Background and Objectives: Exercise induced dynamic hyperinflation contributes to decreased exercise tolerance in COPD. It is unknown whether respiratory retraining (ventilation feedback (VF) training) can affect exercise-induced dynamic hyperinflation and increase exercise tolerance. This study was conducted to determine whether patients with COPD would achieve longer exercise duration if randomized to a combination of exercise training plus VF training than either form of training on its own.
Methods: A total of 64 patients with COPD were randomized to one of three groups: VF plus exercise, exercise alone, and VF alone. VF used a system consisting of a pneumotach interfaced with a computer. Patient interaction with the computer screen was then afforded so as to allow the patient to adjust their respiratory rate and expiratory time based upon the computer generated algorithm. As exercise training progressed, the respiratory rate goal was decreased by 1 breath/minute and the expiratory time was increased by 0.05 seconds for a given workload. Exercise duration before and after 36 training sessions and exercise-induced hyperinflation and respiratory pattern before and after training were measured.
Results: 49 patients completed training. The duration of constant work-rate exercise was 40.0 +/- 20.4 minutes (mean + SD) with VF plus exercise, 31.5 +/- 17.3 minutes with exercise alone, and 16.1 +/- 19.3 minutes with VF alone. Exercise duration was longer in VF plus exercise than VF alone (P < 0.0001) but did not reach predetermined statistical significance when VF plus exercise was compared with exercise alone (P = 0.022). After training, exercise induced dynamic hyperinflation, measured at isotime, in VF plus exercise was less than in exercise alone (P = 0.014) and less than in VF alone (P = 0.019). After training, expiratory time was longer in VF plus exercise training (P < 0.001), and it was not significantly different in the other two groups.
Conclusions: The combination of VF plus exercise training decreases exercise induced dynamic hyperinflation and increases exercise duration more the VF alone. An additive effects to exercise training from VF was not demonstrated by predetermined statistical criteria.

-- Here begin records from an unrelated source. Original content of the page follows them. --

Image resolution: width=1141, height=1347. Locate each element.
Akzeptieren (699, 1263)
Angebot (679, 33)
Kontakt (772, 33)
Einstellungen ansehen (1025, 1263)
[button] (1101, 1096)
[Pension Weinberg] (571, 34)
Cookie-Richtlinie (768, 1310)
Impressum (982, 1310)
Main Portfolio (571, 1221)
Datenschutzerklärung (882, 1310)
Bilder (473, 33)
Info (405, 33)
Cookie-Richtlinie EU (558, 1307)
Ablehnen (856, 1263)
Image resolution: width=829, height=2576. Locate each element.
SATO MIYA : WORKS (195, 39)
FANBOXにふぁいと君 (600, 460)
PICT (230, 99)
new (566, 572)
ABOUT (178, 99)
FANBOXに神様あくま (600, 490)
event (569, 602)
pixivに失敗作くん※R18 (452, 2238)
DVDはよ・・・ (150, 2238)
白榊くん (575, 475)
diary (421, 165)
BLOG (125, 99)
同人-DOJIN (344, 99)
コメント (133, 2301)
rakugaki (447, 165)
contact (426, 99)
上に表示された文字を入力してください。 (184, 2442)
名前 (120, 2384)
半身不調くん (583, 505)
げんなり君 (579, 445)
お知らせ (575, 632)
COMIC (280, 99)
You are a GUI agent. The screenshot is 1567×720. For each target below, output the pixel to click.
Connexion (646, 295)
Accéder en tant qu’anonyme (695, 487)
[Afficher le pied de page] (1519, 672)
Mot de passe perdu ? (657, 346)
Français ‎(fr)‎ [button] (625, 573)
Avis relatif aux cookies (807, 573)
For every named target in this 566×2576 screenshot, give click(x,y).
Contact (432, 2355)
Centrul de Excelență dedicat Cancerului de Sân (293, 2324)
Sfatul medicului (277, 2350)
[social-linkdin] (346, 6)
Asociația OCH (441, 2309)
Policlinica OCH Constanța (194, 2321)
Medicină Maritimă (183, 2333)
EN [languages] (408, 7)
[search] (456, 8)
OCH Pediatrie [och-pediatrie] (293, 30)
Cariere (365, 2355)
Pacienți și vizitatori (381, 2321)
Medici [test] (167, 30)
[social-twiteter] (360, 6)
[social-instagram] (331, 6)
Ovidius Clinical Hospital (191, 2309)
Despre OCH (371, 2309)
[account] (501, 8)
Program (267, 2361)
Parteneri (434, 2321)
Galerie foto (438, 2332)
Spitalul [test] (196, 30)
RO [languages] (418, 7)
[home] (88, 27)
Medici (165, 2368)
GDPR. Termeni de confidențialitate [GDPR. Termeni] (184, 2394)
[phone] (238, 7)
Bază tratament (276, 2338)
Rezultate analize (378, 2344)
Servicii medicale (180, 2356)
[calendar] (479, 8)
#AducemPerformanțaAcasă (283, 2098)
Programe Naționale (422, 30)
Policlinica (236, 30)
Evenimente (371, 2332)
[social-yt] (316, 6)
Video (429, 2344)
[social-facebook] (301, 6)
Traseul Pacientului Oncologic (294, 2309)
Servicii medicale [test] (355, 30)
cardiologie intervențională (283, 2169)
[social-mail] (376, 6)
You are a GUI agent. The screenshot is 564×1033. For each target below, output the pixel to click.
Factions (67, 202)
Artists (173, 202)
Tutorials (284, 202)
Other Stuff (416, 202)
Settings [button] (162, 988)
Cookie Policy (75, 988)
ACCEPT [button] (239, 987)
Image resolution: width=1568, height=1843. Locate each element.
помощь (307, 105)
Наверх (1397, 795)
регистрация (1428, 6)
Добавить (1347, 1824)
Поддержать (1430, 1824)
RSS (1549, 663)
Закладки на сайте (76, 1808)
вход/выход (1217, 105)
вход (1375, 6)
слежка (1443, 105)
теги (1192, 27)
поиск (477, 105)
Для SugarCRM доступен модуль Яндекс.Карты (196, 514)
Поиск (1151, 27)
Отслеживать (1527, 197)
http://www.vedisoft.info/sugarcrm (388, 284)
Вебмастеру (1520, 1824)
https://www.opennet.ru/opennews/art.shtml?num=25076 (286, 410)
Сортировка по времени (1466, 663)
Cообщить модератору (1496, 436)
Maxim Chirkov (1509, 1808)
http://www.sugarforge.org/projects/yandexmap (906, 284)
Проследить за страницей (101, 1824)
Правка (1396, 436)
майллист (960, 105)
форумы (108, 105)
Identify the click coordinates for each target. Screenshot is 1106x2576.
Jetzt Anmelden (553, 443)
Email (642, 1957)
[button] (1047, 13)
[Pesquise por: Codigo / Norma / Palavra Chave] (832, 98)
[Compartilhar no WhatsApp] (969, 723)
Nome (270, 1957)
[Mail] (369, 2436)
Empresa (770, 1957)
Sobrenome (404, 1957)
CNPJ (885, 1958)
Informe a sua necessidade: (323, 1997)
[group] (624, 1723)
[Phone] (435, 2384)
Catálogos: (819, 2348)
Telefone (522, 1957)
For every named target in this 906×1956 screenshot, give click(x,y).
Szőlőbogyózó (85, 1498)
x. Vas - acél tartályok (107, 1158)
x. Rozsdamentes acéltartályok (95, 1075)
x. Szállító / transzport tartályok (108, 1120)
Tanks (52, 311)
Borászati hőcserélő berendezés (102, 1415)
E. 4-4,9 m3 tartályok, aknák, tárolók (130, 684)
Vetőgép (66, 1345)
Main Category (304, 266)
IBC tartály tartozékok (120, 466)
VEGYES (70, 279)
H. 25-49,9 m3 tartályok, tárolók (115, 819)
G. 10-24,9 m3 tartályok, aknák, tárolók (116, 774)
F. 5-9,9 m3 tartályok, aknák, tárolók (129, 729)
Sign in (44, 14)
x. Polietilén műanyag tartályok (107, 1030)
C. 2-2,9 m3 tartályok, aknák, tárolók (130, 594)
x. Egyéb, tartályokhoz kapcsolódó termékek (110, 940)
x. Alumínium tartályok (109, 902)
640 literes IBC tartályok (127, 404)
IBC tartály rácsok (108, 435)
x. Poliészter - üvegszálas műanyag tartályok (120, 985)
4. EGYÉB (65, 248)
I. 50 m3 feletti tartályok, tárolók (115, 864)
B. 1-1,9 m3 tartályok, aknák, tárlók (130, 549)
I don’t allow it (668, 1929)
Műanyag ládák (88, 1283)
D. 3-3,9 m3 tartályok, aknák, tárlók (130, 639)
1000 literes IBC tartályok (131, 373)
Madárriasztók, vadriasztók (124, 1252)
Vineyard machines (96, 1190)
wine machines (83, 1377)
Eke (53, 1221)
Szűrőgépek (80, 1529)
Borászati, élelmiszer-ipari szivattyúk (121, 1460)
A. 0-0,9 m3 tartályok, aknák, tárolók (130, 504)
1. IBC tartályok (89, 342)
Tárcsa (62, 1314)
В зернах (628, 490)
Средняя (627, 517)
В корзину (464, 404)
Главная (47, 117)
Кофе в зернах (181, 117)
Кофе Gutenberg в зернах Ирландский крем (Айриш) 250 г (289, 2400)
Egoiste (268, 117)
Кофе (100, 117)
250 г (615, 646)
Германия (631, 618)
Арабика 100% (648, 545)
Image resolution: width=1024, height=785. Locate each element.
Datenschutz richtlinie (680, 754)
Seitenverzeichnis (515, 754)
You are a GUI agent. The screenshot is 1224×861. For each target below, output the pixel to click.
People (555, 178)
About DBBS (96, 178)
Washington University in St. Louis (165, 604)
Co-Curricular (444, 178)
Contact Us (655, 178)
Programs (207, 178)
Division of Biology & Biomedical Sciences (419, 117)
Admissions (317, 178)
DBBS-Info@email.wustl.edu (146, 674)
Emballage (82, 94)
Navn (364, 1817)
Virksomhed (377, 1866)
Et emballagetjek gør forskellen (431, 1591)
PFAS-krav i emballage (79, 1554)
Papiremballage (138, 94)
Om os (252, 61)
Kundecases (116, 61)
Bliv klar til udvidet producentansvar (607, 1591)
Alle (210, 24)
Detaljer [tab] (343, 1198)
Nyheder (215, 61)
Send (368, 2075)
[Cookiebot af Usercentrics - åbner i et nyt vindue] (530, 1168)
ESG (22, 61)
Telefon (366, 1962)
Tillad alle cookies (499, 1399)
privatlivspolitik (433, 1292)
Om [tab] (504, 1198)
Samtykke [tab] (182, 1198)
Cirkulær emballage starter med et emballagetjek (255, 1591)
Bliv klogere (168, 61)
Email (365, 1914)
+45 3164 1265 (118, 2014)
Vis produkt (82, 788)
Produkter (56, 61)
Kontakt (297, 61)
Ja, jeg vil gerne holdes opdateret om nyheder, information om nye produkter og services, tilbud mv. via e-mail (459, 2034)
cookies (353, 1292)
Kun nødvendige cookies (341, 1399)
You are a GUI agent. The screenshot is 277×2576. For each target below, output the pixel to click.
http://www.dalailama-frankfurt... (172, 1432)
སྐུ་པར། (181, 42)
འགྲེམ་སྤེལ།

Editor's Comment. Exercise-induced dynamic hyperinflation is a major contributor to decreased exercise tolerance in patients with COPD. Exercise training is an essential component to pulmonary rehabilitation. Improving the effectiveness of exercise training is an important question that needs to be asked and answered. "Training" the patient to use a slower, deeper ventilatory pattern through the use of a feedback system was shown in this study to improve gains in exercise tolerance and may be a means to further improve the effectiveness of exercise training during pulmonary rehabilitation.